Because the LLM and tools are mocked, tests run quickly and deterministically, which is crucial when you’re iterating on complex agent logic.

Durability: resuming long-running agents after crashes

One of Agentspan’s biggest advantages is durable execution. If a worker process dies mid-run, you don’t lose everything. The server keeps the full state, and you can reconnect and resume.

Consider a simple agent that runs a 10-step workflow by calling a slow tool that sleeps for 3 seconds per step. Naively, if the worker crashes at step 9, you’d have to restart from step 1. With Agentspan, you can reconnect to the existing execution.

First, start the workflow and record the execution ID:

from agentspan.agents import start

with AgentRuntime() as runtime:
    handle = start(durable_agent, "run 10-step workflow", runtime=runtime)
    print("Execution ID:", handle.execution_id)

    for event in handle.stream():
        print(event)

If the worker process crashes, the execution remains in progress on the server. Later, you can resume:

from agentspan.agents import connect

execution_id = "..."  # from logs or your database

with AgentRuntime() as runtime:
    handle = connect(execution_id, runtime=runtime)
    for event in handle.stream():
        print(event)

The workflow continues from the last completed step instead of starting over. This pattern is essential for long-running tasks and production systems where processes are routinely restarted or scaled up and down.

Deploying Agentspan and your workers

For local development, running agentspan server start is enough. In production, you’ll typically:

  • run the Agentspan server as a separate service (e.g., via Docker Compose or Kubernetes)
  • back it with a Postgres database instead of the default local storage
  • deploy one or more worker services that connect to the server

The official repository includes a deployment/docker-compose setup. You can configure environment variables (LLM keys, database URLs, OAuth secrets) in an .env file, then bring up the stack with Docker Compose.

Once deployed, your workers just need to point to the server URL:

AGENTSPAN_SERVER_URL=https://your-server.example.com/api

You can also configure OAuth keys so only authorized workers can connect to your Agentspan server. This lets you scale horizontally—multiple worker instances all pulling from the same queue of agent executions.

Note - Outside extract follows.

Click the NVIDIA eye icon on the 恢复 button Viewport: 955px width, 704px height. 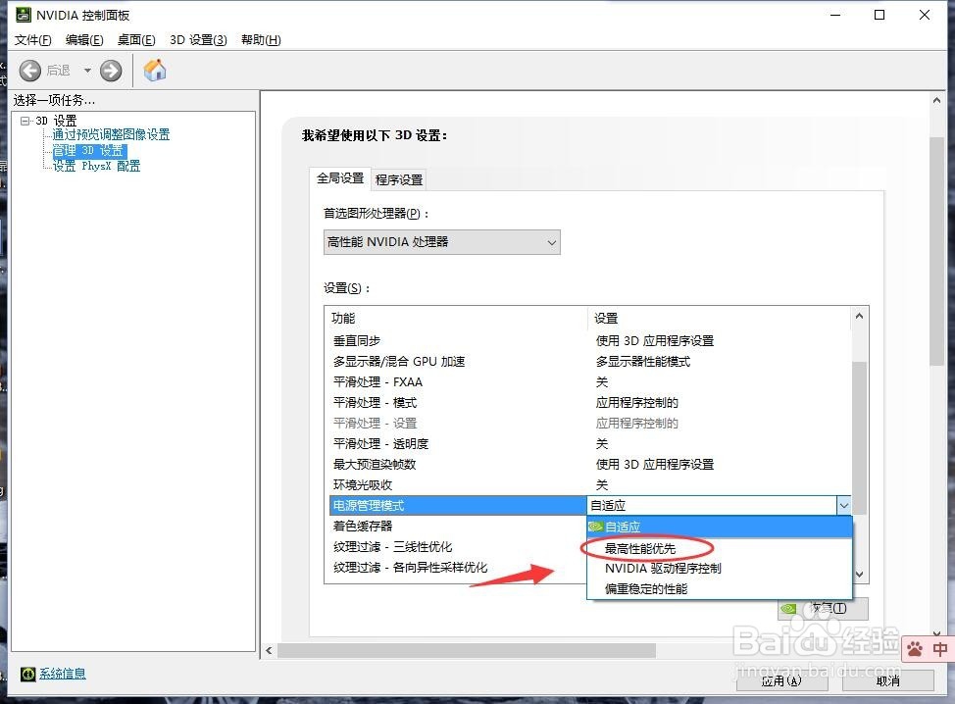tap(790, 609)
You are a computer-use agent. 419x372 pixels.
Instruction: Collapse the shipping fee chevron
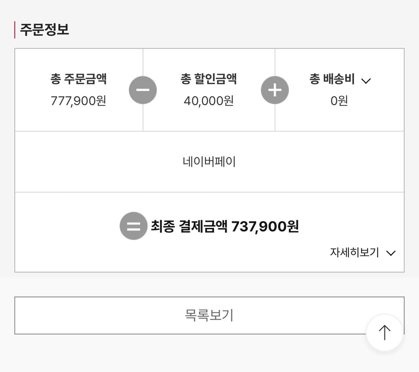(x=366, y=80)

If you’re exploring other ways to build and ship AI-powered apps quickly, it’s also useful to compare this stack with no-code/low-code platforms like Base44, which we covered in this walkthrough on building full AI-powered apps in minutes.

Bringing it all together

By combining Agentspan’s server with Python workers, you can move from toy agents to robust, production-ready systems:

  • Agent 1 showed a conversational assistant with tools and memory.
  • Agent 2 added structured outputs, a simple RAG pattern, guardrails, and human approvals for sensitive actions.
  • Agent 3 demonstrated multi-agent orchestration with sequential, parallel, and nested pipelines, plus web-scale research tools.

With durability, observability, and testing built in, you can focus on your business logic instead of re-implementing orchestration infrastructure. From here, you can extend these patterns to customer support, internal copilots, research assistants, and complex automation workflows that run reliably at scale.